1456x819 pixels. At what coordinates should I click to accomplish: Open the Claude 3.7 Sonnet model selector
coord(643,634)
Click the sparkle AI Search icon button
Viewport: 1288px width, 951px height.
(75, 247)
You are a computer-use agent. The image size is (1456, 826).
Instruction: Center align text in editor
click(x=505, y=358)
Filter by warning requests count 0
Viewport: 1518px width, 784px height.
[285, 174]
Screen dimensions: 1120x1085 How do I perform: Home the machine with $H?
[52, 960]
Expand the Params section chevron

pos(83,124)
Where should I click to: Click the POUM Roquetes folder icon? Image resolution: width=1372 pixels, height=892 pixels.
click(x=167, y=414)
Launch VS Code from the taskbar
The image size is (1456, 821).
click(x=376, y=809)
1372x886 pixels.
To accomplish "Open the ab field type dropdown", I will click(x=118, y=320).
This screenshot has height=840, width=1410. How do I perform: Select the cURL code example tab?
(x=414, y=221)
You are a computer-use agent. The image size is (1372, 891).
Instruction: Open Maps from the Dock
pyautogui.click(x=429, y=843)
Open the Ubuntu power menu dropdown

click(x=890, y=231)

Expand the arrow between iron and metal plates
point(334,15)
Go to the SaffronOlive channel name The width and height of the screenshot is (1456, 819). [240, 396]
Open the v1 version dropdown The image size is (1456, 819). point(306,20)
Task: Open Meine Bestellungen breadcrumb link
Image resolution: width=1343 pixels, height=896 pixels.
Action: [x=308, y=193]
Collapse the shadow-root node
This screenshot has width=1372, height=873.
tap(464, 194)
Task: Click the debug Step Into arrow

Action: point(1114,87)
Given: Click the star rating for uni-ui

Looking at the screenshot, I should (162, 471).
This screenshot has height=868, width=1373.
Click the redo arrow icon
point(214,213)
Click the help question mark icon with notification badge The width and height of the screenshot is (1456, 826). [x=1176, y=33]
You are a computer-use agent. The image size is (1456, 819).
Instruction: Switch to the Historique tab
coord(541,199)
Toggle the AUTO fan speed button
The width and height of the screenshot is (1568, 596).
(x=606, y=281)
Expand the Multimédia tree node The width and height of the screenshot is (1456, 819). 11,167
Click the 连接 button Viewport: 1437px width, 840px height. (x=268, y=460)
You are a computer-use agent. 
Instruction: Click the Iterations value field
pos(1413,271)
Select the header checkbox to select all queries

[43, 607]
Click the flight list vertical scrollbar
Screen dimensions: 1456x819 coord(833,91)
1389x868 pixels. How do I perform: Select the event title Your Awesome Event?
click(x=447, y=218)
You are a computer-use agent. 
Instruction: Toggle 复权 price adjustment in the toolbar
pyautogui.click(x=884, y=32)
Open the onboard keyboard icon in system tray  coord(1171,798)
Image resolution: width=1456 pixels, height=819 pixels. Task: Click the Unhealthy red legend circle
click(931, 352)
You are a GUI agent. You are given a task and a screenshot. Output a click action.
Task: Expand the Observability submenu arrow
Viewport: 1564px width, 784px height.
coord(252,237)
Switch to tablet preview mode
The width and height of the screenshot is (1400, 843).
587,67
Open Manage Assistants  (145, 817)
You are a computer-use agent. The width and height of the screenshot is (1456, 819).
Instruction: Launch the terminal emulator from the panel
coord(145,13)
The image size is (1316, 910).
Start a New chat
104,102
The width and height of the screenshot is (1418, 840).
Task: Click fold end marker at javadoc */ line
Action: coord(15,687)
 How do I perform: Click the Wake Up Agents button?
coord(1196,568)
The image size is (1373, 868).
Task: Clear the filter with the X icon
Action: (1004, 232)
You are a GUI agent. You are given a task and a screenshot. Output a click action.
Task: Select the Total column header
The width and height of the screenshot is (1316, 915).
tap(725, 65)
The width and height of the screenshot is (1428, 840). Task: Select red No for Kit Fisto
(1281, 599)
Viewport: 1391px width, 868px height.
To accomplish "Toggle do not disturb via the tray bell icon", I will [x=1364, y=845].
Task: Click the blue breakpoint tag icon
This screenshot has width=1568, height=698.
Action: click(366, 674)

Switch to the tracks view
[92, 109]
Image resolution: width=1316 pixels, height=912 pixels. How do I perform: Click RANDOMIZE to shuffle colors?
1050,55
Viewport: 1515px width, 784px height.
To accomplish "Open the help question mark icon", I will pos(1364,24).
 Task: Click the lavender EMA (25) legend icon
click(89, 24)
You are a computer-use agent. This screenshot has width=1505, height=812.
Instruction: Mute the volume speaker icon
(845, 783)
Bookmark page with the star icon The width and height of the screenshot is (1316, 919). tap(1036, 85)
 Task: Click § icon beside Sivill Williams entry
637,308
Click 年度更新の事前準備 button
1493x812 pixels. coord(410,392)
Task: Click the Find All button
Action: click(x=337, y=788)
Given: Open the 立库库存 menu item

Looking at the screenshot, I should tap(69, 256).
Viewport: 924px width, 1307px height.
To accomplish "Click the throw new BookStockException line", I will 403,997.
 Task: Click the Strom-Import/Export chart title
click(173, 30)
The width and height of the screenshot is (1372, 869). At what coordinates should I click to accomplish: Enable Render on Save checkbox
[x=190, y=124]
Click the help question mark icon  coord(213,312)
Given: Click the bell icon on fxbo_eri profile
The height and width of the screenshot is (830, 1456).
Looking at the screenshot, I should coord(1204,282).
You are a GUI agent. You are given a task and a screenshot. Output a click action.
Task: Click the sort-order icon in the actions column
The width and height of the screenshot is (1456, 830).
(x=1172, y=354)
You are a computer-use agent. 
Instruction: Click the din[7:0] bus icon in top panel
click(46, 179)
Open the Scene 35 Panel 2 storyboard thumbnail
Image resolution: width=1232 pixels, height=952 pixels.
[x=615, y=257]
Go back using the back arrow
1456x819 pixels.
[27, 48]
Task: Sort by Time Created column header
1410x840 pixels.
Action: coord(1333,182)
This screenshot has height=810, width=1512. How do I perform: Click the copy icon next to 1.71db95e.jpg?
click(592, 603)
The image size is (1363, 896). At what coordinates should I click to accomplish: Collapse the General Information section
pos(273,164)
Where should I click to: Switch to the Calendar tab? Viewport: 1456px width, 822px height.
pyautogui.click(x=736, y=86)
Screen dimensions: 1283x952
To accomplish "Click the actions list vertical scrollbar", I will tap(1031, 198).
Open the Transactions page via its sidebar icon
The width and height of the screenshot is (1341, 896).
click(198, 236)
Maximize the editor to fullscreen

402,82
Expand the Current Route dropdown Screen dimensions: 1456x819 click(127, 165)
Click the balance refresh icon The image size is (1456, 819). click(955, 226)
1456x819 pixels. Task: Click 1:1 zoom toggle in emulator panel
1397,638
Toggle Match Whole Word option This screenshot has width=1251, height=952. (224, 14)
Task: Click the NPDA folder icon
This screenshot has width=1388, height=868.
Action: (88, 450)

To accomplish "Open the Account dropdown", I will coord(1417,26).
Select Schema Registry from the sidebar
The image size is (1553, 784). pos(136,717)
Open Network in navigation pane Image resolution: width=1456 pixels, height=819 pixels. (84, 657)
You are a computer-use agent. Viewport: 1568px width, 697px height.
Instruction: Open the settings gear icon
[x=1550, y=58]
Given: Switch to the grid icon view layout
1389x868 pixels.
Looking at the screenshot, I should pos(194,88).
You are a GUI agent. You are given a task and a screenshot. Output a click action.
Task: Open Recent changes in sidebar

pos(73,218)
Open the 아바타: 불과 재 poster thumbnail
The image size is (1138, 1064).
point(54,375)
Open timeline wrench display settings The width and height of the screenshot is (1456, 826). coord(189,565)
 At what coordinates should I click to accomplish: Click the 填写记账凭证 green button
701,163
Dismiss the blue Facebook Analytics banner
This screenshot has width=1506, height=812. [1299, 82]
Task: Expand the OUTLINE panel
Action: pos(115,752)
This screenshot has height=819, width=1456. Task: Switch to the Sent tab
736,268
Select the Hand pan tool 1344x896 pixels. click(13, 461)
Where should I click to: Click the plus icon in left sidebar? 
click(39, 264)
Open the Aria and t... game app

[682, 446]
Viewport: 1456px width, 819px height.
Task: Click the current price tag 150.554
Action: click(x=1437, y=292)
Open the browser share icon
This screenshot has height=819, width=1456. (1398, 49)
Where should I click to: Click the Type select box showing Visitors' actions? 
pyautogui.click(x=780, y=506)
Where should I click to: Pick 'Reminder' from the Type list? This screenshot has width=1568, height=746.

● **DIRECTIONS FOR THIS TASK**: Write out an exact transcription of the line with "Open timeline wrench" and of each line after it; stop at the end of the records.

● **RESPONSE**:
Open timeline wrench display settings The width and height of the screenshot is (1456, 826). coord(189,565)
 At what coordinates should I click to accomplish: Click the 填写记账凭证 green button
701,163
Dismiss the blue Facebook Analytics banner
This screenshot has width=1506, height=812. [1299, 82]
Task: Expand the OUTLINE panel
Action: pos(115,752)
This screenshot has height=819, width=1456. Task: Switch to the Sent tab
736,268
Select the Hand pan tool 1344x896 pixels. click(13, 461)
Where should I click to: Click the plus icon in left sidebar? 
click(39, 264)
Open the Aria and t... game app

[682, 446]
Viewport: 1456px width, 819px height.
Task: Click the current price tag 150.554
Action: click(x=1437, y=292)
Open the browser share icon
This screenshot has height=819, width=1456. (1398, 49)
Where should I click to: Click the Type select box showing Visitors' actions? 
pyautogui.click(x=780, y=506)
Where should I click to: Pick 'Reminder' from the Type list? This screenshot has width=1568, height=746.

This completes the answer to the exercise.